▶ [STATED GOAL]
Copy each of the records below word for word, line by line.

────────────────────

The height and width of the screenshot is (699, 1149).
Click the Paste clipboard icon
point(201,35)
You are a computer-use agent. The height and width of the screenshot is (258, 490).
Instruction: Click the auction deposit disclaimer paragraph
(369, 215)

────────────────────

▶ [ANSWER TO THE PROBLEM]
The height and width of the screenshot is (699, 1149).
Click the Paste clipboard icon
point(201,35)
You are a computer-use agent. The height and width of the screenshot is (258, 490).
Instruction: Click the auction deposit disclaimer paragraph
(369, 215)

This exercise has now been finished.